From Seed to Harvest: The Herb Gardeners Guide to Growing Russian Tarragon

Herb growing tips

If you’re looking for something special to add to your herb garden, consider growing Russian tarragon. Not to be confused with its cousin, French tarragon, the Russian version is easier to grow and can thrive in various conditions. It’s also tasty and has a number of medicinal uses, making it an all-around winner for your garden.

Russian tarragon growing in garden

Russian Tarragon vs. French Tarragon: What’s the Difference?

You can probably guess the first difference between these two herbs just by their names. Russian tarragon, or Artemisia dracunculoides, is native to large parts of Eurasia, including Russia. It is more widely grown than French tarragon because it’s so hardy and adaptable. French Tarragon, Artemisia dracunculus 'Sativa', is native to southern Europe. This is the herb that is more typically found in herb gardens.

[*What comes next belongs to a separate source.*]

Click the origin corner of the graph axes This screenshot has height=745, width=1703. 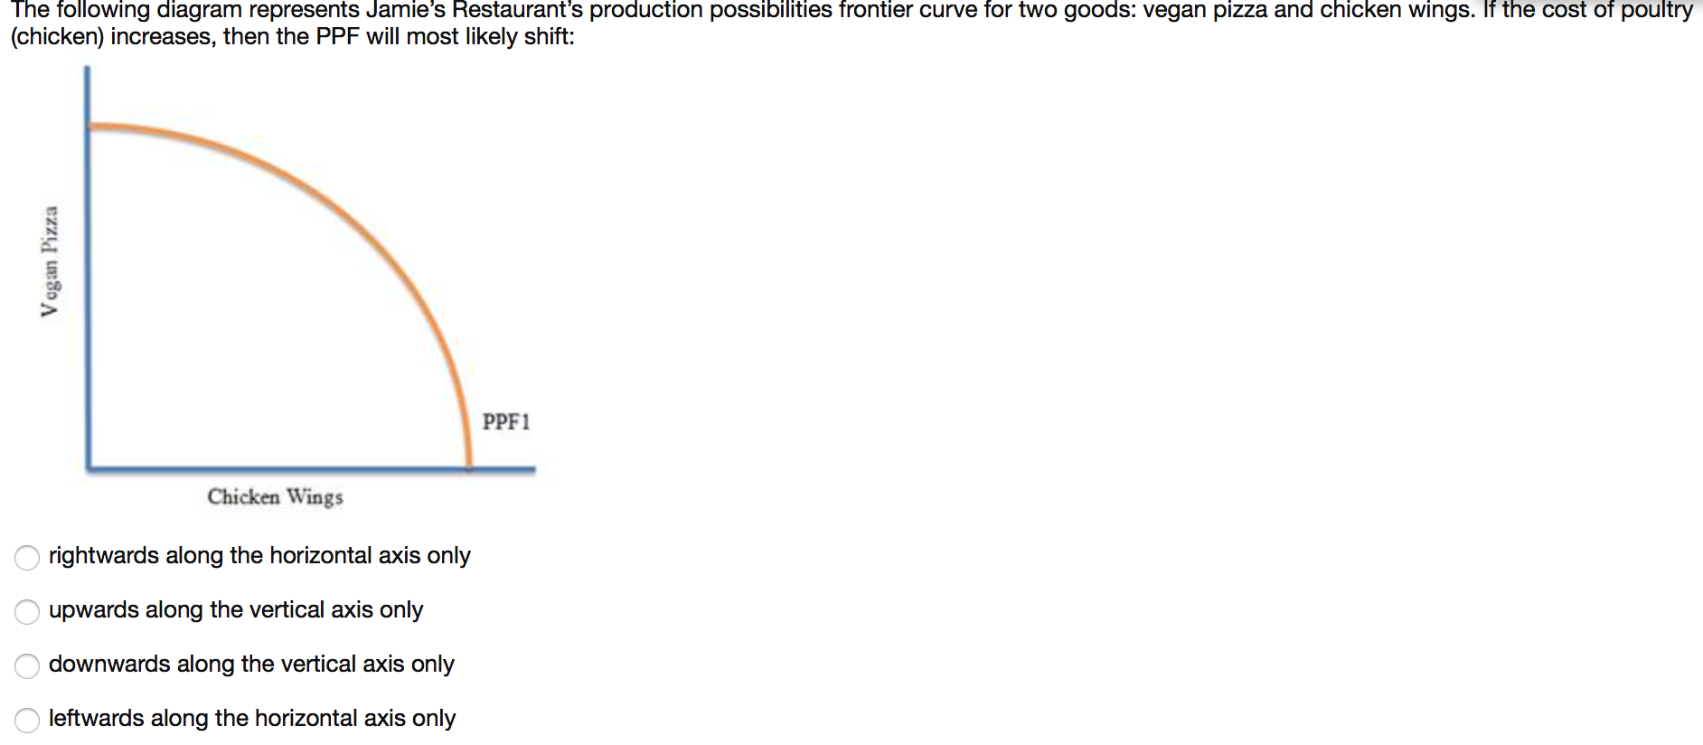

Russian tarragon has an anise flavor, but it is a bit milder, more earthy and slightly more bitter, and less overwhelming. Russian tarragon produces a taller plant that reaches 2-4 feet tall, providing an abundance of leaves to grow. It can also be easily grown from seed, which makes it much more accessible. It’s also much more adaptable to variable soil conditions and climate, which makes it a better choice for gardeners without ideal weather conditions.


By contrast, French tarragon produces much fewer viable seeds and can be a challenge to germinate and grow. It’s typically propagated through cuttings or root division. It has a more intense sweetness with hints of vanilla. If overused, it can easily dominate the flavors of a dish, so it's typically used more sparingly. Additionally, the plants are much smaller, typically only reaching 18-24 inches tall, preferring well-drained soils and a sunnier environment. French tarragon is also less hardy, needing more attention in unpredictable or harsh weather.

Growing Russian Tarragon from Seed to Harvest

Starting Russian Tarragon Seeds

Prepare a well-draining soil mixture in pots 6-8 weeks before the last spring frost, or sow seeds directly in your garden bed after the last frost. While Russian tarragon isn't very picky, it appreciates good drainage to prevent root rot. Just barely cover the seeds with soil, spacing them about 18 inches apart. Germination takes 2-3 weeks, so be patient and ensure that the soil remains evenly moist but not waterlogged. Once the seedlings reach 3” tall, harden them off and transplant them outside. These drought-tolerant plants are not fond of wet feet, so do not overwater them.

Growing Healthy Russian Tarragon

Although Russian Tarragon can handle cooler temperatures better than its French counterpart, it thrives best in warmer conditions, ideally between 60 and 75° F.  While it doesn't need direct sunlight all day, a spot with at least 6 hours of sunlight will help your tarragon plants flourish. The more sunlight your plants get, the better the tarragon flavor will be.

Russian Tarragon Seedlings

When and How to Harvest

The best time to harvest Russian tarragon is just before it starts flowering, which is typically in mid to late summer. Use sharp scissors or pruning shears to snip the stems. Older leaves are a bit more bitter, so choose the most tender growth. As with all herbs, the morning is the best time for harvesting since the volatile oils are most concentrated, giving the leaves a richer flavor.

Using Russian Tarragon

With its mild, earthy flavor, Russian tarragon can be used generously in dishes without worries of overwhelming the other flavors. Consider it for salads, chicken dishes, or even as an aromatic addition to pickles. To preserve the leaves for long-term storage, dry them or freeze them. Some gardeners even infuse vinegar with tarragon for a flavorful twist.


Traditionally, tarragon leaves have been used for digestive problems, to stimulate the appetite, and as a sleep aid. Fresh or dried herbs can be used steeped to make an infusion or tea, prepared as a tincture, or crushed or mashed as a poultice for bug bites, stings, or toothaches.


If you’re looking for an herb that’s both flavorful and resilient, Russian Tarragon is an excellent choice. Although it’s not well known, Russian tarragon is a charming herb with some distinct advantages. It’s a hardy herb, well suited for a broad range of climates and soil conditions. Its robust nature allows it to thrive where other herbs might falter.

Whether you’re a seasoned gardener or just getting started, this herb is sure to be a rewarding addition to your garden. Russian Tarragon is an excellent choice if you are looking for a low-maintenance yet flavorful herb for the garden.